GOAL OF THE EXERCISE: If a line in the data below includes the string "computer", please return a copy of it.

DATA PROVIDED:

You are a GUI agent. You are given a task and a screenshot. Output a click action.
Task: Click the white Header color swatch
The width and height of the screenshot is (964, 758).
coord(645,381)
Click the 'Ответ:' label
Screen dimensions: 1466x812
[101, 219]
...
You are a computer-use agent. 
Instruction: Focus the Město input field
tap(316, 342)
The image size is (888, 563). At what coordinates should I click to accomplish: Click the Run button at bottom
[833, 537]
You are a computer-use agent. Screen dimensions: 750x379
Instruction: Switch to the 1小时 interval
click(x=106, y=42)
* * *
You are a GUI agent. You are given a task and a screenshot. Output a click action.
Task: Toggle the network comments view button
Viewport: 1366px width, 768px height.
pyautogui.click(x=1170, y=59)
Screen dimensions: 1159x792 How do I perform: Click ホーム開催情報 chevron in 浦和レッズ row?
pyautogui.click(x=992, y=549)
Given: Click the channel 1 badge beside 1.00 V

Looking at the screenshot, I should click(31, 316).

TASK OUTPUT:
You are a computer-use agent. 
You are a computer-use agent. Screen dimensions: 750x379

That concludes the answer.